Records for processing:
■ ■ ■ ■
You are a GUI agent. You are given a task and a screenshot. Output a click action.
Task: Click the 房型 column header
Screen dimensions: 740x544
■ ■ ■ ■
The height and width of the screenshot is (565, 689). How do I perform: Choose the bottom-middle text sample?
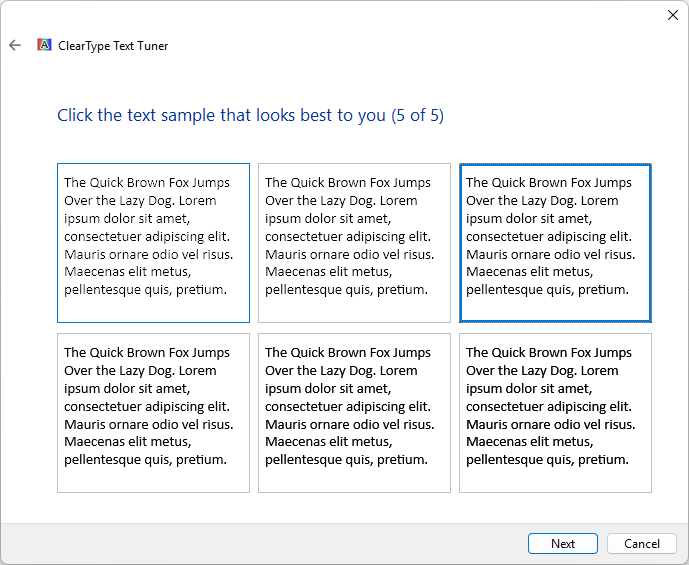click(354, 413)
■ ■ ■ ■
In the listing above, find the line with "Task: Click the 房型 column header" and the line with "Screen dimensions: 740x544", then print exactly those lines and every line between them.

Task: Click the 房型 column header
Screen dimensions: 740x544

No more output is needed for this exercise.